La importancia de este trabajo -efectuado con ratones- es que ha demostrado que el alzheimer puede transmitirse o “contagiarse”. Sencillamente, los científicos tomaron muestras de un cerebro con alzheimer de una persona fallecida, inyectaron el tejido enfermo en el cerebro de ratones sanos y los animales comenzaron a desarrollar las placas beta-amiloide que caracterizan a la patología; incluso en zonas alejadas del punto donde se puso la inyección siendo este hecho precisamente el que les llevó a sospechar del carácter infeccioso de la enfermedad.
Según estos investigadores si un prión -o proteína infecciosa- penetra en un organismo sano, animal o humano -por ejemplo a través de una transfusión sanguínea, un trasplante o incluso al ingerir un alimento- “infecta” a otras proteínas del mismo modo que lo hacen un virus o una bacteria.
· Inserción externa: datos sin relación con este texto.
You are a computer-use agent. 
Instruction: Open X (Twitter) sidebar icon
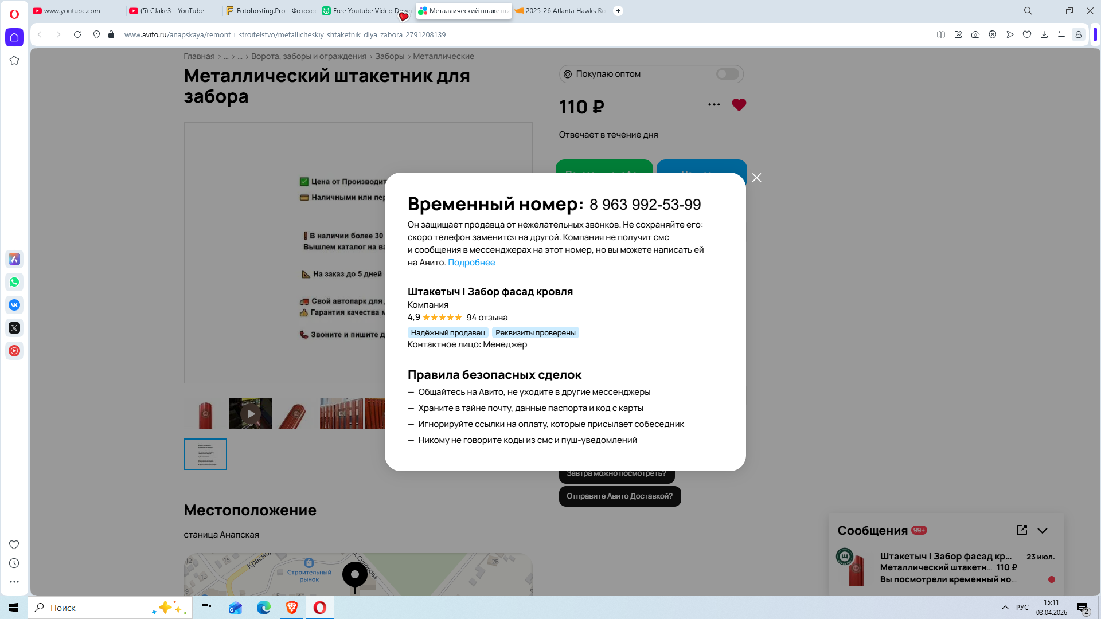point(14,328)
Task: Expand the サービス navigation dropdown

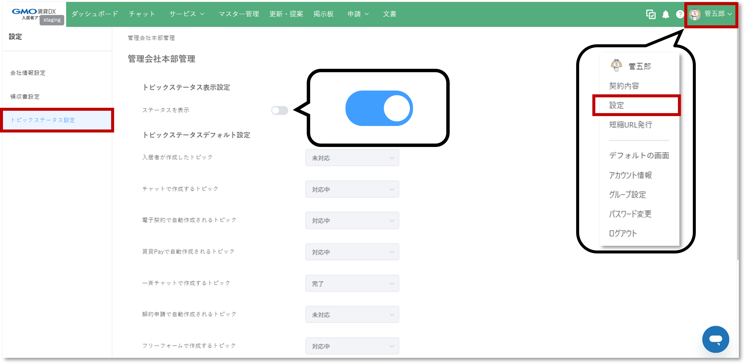Action: coord(187,14)
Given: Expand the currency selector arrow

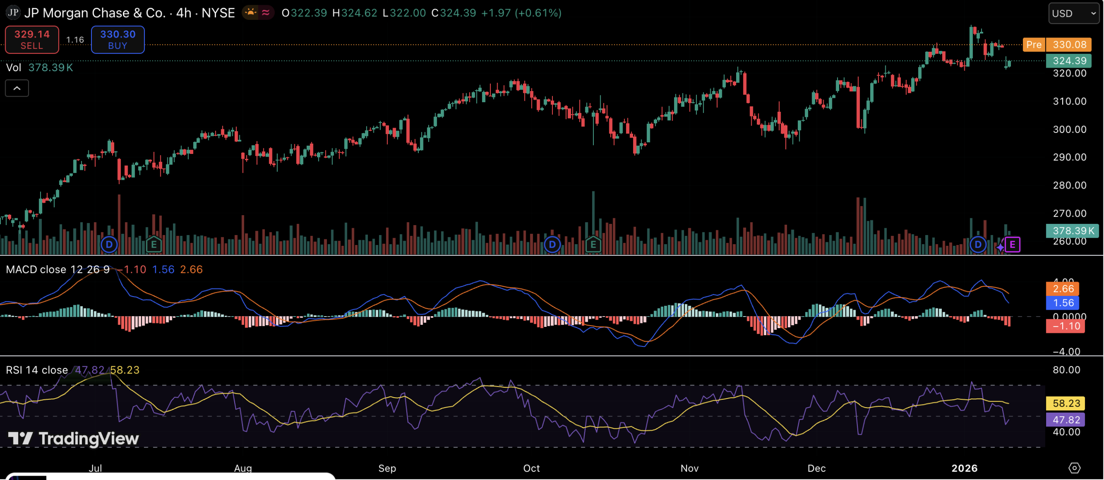Looking at the screenshot, I should (1093, 13).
Con lo que al final, tras varios años –a veces décadas-, esas proteínas terminan en el cerebro provocando daño neurológico. Según esta hipótesis el alzheimer puede ser pues una enfermedad priónica.
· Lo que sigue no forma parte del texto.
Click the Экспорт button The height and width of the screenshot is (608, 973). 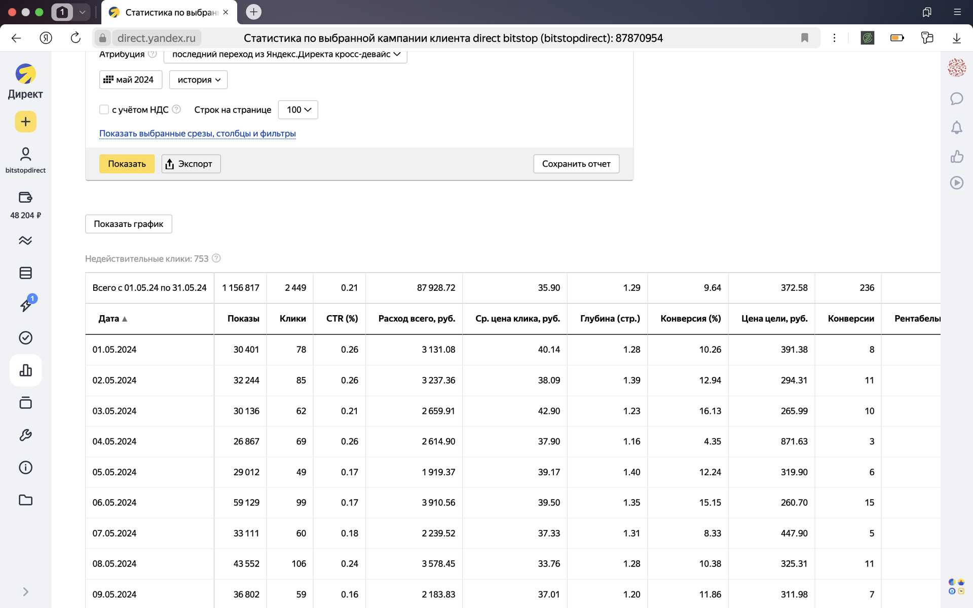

Estudio científico que, por cierto, respalda de nuevo el descubrimiento realizado hace ya décadas por D. Fernando Chacón, creador de la autovacuna de enzimas vivientes así como del Bio-Bac –hoy comercializado en España como Renovén– y primera persona en el mundo que dio a conocer la existencia de proteínas sin código genético -a las que llamó pribios– capaces de provocar muy diversas enfermedades degenerativas así como cáncer y por el que, sin embargo, se dio el Premio Nobel en 1997 al profesor estadounidense de Neurología y Bioquímica de la Universidad de California Stanley B. Prusiner que las llamó priones. Algo irrefutable porque así aparece en el libro que D. Fernando Chacón publicó ¡en 1959! con el título Pribios o enzimas vivientes. En él contaría que una proteína derivada de una bacteria apatógena –el Bacillus Aerus Esporuladus- que puede encontrarse de forma natural en el ser humano puede penetrar en determinadas circunstancias en el núcleo de una célula, alterar su código genético y provocar distintos trastornos en su replicación y, por tanto, distintas enfermedades. “Las enzimas vivientes –escribió al respecto- son seres vivos de tamaño molecular y, en consecuencia, invisibles por medios ópticos que autocatalizan su propia dinámica vital a nivel de ultraespecialistas y cuya constitución química es la de proteínas termorresistentes, globulares o cristalinas en cuyas secuencias existen aminoácidos dextrógiros”. D. Fernando Chacón señaló asimismo que las causas por las que la proteína consigue atravesar la membrana celular y penetrar en el interior de la célula pudiendo alcanzar su núcleo pueden ser diversas: radicales libres, desequilibrios emocionales o energéticos que alteran la célula, contaminantes químicos, desequilibrios alimentarios, etc. El resultado es que la debilidad de la membrana permite el acceso de una proteína capaz de activar un programa de multiplicación continua. Por tanto el planteamiento de los investigadores antes citados es no ya similar sino idéntico al formulado por D. Fernando Chacón hace ¡más de 60 años”. Y de ahí que las patologías causadas por proteínas debieran llamarse enfermedades pribiónicas en lugar de priónicas.
Lo lamentable –porque nadie quiso escucharle- es que D. Fernando Chacón propuso ya entonces una solución a todas esas patologías producidas por pribios o priones: introducir por medio de inyecciones determinadas enzimas inactivadas procedentes de bacilos aerobios esporulados a fin de detener el avance de la enfermedad.